PAGE:
This notebook aim to provide a tutorial on how to run TRACK using python as well as on the hpcc. 
By the end of this notebook, you should be able to:

1. Create custom sclinac.dat inputs and track.dat inputs to be able to run any TRACK lattice file.

2. Be able to run TRACK on n cores on Windows or Linux such as the MSU hpcc.

3. Finally be able to save all the data as an .hdft5 file.

## 1. Load packages

In [1]:
import sys
sys.path.insert(0, 'src')  # Change this to location of PyTrack src
from runTrack import *
from config import Config
from utils import *
from hdf5Track import *

Loading runTrack...
Loading config...
Loading utils...
Loading hdf5Track...


file path guide

   /   = Root directory
   
   .   = This location
   
   ..  = Up a directory
   
   ./  = Current directory
   
   ../ = Parent of current directory
   
   ../../ = Two directories backwards

'D:' tells which driver you are in for absolute directory

## Check that src/runTrack.py works

Go to unit_testing folder and start runing the unit testing. Make sure that works.

If you are using Linux, you will need to make sure you have a track executable complied for your linux hardware. A version of track that was complied on MSU HPCC is included. If that doesn't work, contact Kei Fukushima for the track biuld. Then put the complied track into the **TRACK folder** and the **parentTRACK** folder. Make sure you give it permission to execute. This can be done using the cmd "chmod 750 track" or "chmod -x track"

Can contact Kei Fukushima for a Linus version of TRACK: 
fukushim@frib.msu.edu

## 2. Setting up config.py

You need to make sure you have the correct track executable on your machine. The following code should all run correctly if your paths are set correctly and you have the track executable in trackFiles.

Make sure paths are set correctly. Change the paths in src/config.py

In [2]:
cf = Config()  # This is how you will access the config files

In [3]:
trackdir = cf.TRACK_DIRECTORY
trackexe = cf.TRACK_EXE

In [4]:
runTrack(trackexe, trackdir)

(CompletedProcess(args='C:\\Users\\trana\\Desktop\\TRACK_Development\\TRACK_reinforcement_learning\\TRACK\\TRACKv39C.exe', returncode=0),
 0.5815575122833252)

If TRACK works, then the path were set correctly. The return code should be 0 and the exectution time, the number at the end, should be around .5 secs. Next we will set up the track.dat, the sclinac.dat, and the hdf5 configs

### 2.1 Set up track.dat

To set up the default parameters of track.dat, you just need to change the corresponding parameters of the TRACK_DAT dictionary. Make sure the paths are set correctly. Also some numbers might need to be written as a string, for example, if it has letters in them to indicate decimal places. Also make sure to download the following Field folder or if you know what you are going, create you own field folder. https://michiganstate-my.sharepoint.com/:f:/g/personal/tranant2_msu_edu/EkNo130XJrlBrLdz6ZS-HIYBE6peozQ279coF6U-dMDyXw?e=pJ55jt

### 2.2 Set up sclinac.dat

To set up the defult sclinac.dat file, make a list of lists where each list correspond to each beam element and their settings. This directly writes each element in the sclinac file writing a new line for each list and putting spaces between each elements. Don't put the '0 stop' element at the end as the wrapper does that automattically.

MATERIAL PROVIDED:
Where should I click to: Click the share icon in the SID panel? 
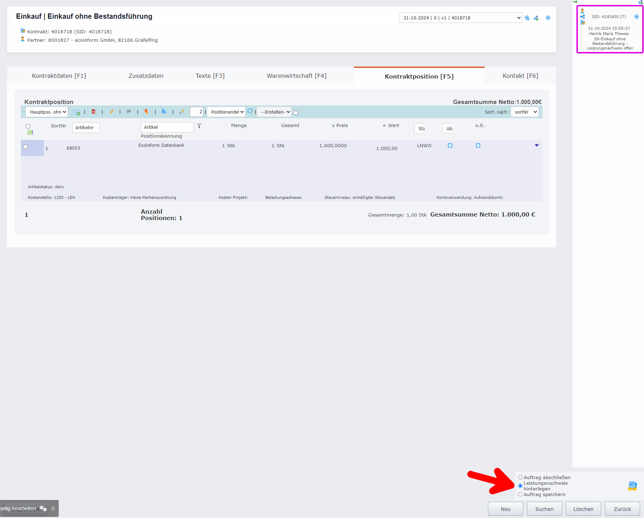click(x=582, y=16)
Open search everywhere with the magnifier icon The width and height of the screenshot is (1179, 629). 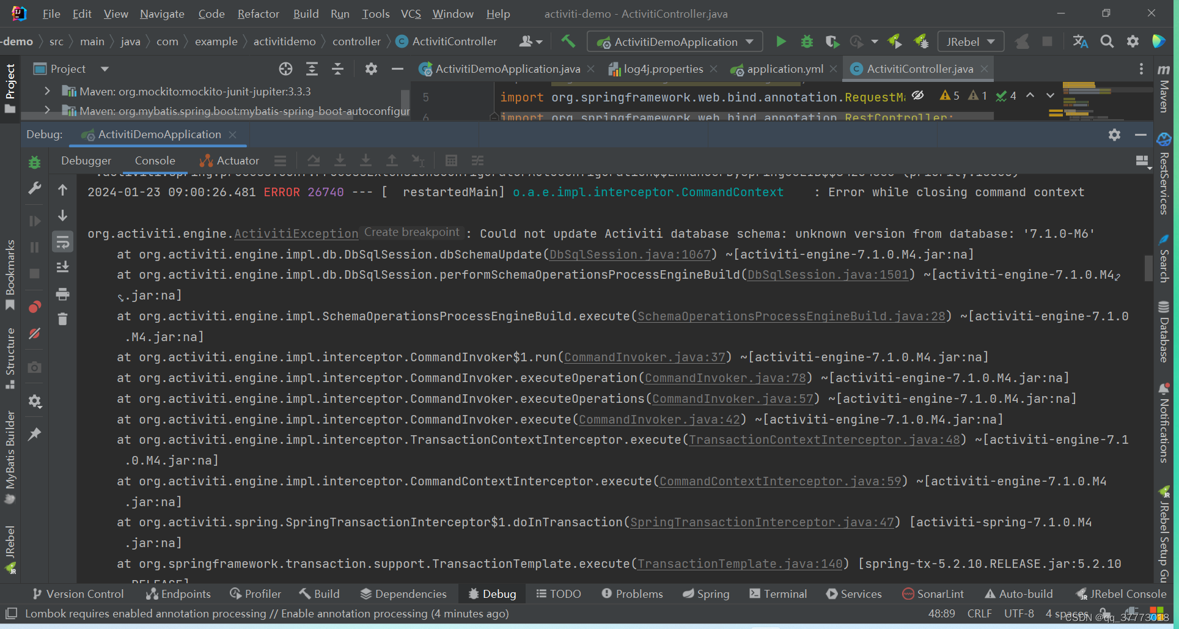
* * *
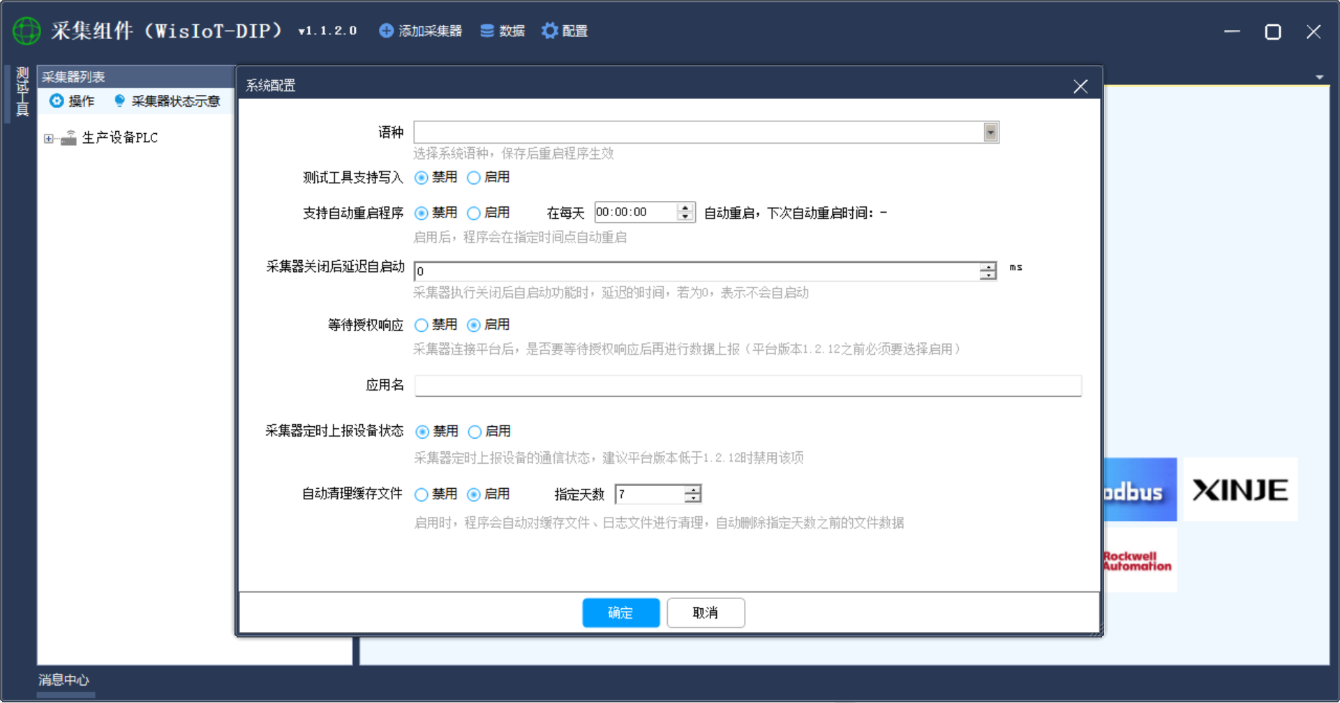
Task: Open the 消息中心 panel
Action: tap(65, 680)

THE TASK: Write the next part of the TRACK tutorial, starting after its last sentence. These records have no connection to the TRACK tutorial.

ANSWER TO THIS EXERCISE:
### 2.3 Set up HDF5

This is going to be a bit complicated, but this allows you to specify exactly what data to save and how much to save.
You will need to specify a couple of things in the hdf5 dictionary.
1. 00_start - the initial settings in track.dat you want to save
2. location - the beam elements you want to save
3. inputs - the settings on the specific beam element you want to save
4. outputs - the output from beam.out you want to save
5. size - the total number of simulations you want to save
6. index - index telling which sclinac element to get distro from. index=3 mean 3 elements up to element 3 will be recorded

**00_start**
This is a list of all the different track.dat settings you want to save. Make an item in the list is included in one of the veriables in track.dat. This will be all contained in a folder called 00_start

**location**
This is a list of all the different beam elements. This creates top level folders wih the name of each beam element. Should have the naming convention of '##_XXXX'.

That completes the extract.